Extrait choisi
Mais malgré ces apparences, The Americans n’est pas une simple série d’espionnage. Certes, Weisberg, ayant anciennement travaillé à la CIA, développe avec réalisme et passion ces arcs à suspense au cours de cette première saison, mais lui-même décrit pourtant sa série comme une œuvre sur le mariage. Sans doute ne signifie-t-il pas seulement par là le mariage d’un homme et d’une femme, mais une alliance au sens large : celui de deux partis, de deux entités opposées, différentes, ayant leurs caractéristiques propres et leurs identités contradictoires. The Americans revisite la Guerre Froide par le prisme d’un ménage, arrivant, dans un même temps, à tourner en ridicule le clivage des deux blocs, et à réfléchir avec un certain pessimisme sur les relations qui unissent les deux composantes d’un couple.
Sans jamais être trop démonstratif, The Americans parvient à distiller sa narration sombre et pesante avec une grande maîtrise. Pourtant, elle conserve un problème de poids : la comparaison. Avec Breaking Bad ? Non, avec son pilote. Le premier épisode de la série est une telle claque qu’il est vraiment difficile de l’égaler ensuite. Aucun des arcs suivants n’arrive à se rapprocher de la scène d’intro démentielle, des plans à glacer le sang – le tout dernier –, et de cette intrigue efficace parfaitement posée. The Borgias avait eu le même problème : une introduction si parfaite que les péripéties qui suivront auront du mal à impressionner.

Items fournis

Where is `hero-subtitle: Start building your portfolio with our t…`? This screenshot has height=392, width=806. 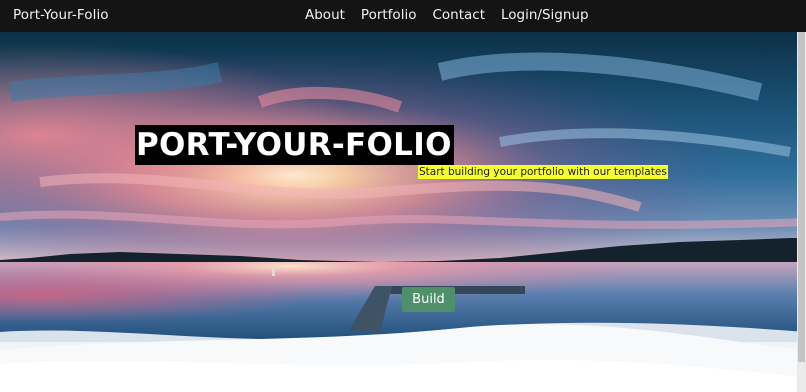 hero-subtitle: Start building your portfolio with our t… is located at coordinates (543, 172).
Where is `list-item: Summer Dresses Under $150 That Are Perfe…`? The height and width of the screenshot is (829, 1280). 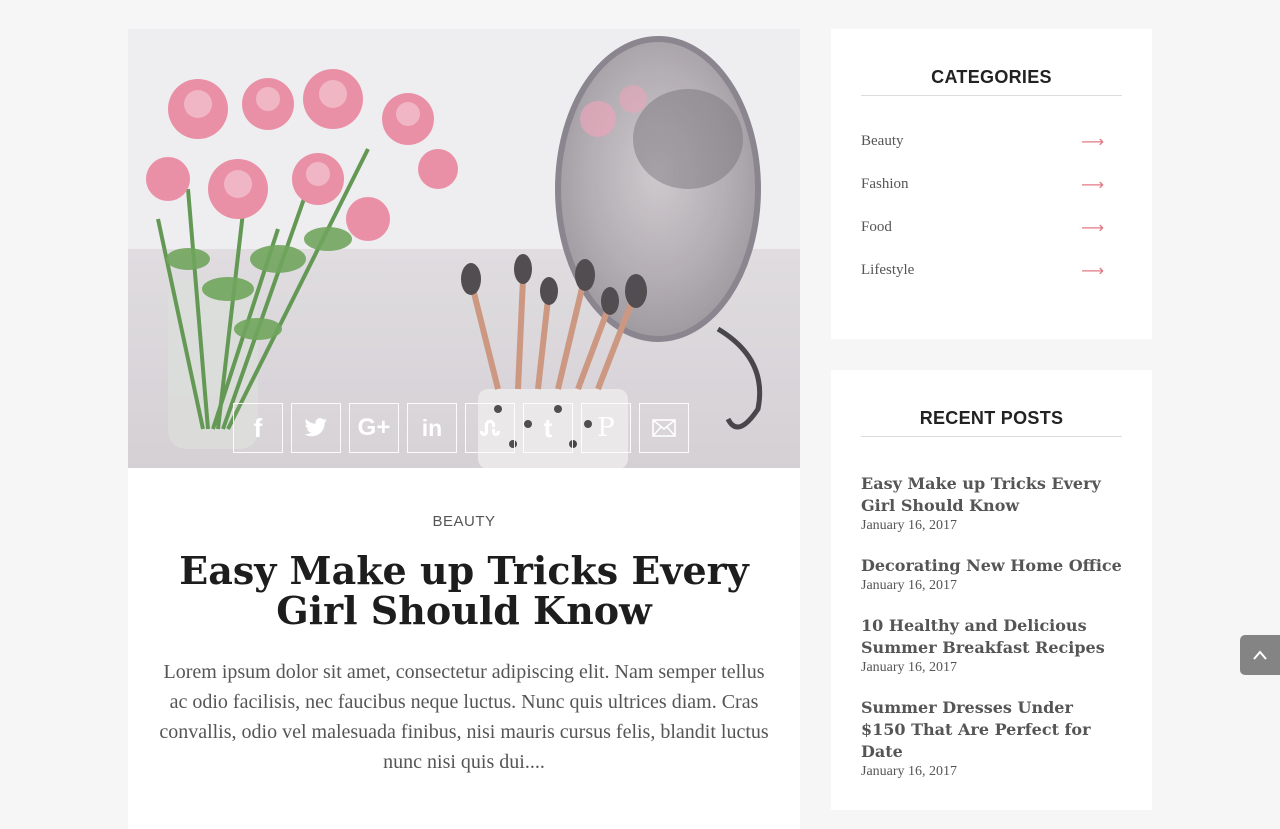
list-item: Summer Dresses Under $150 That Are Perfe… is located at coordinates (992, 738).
* * *
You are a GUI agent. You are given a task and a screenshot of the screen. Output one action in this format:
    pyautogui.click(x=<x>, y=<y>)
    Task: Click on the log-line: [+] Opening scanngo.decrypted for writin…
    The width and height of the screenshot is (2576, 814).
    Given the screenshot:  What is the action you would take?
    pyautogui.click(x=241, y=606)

Travail à faire
Dans l'extrait sur la série The Americans, comment Weisberg décrit-il lui-même sa série ? Appuyez-vous uniquement sur l'extrait.

Réponse attendue
Comme une œuvre sur le mariage.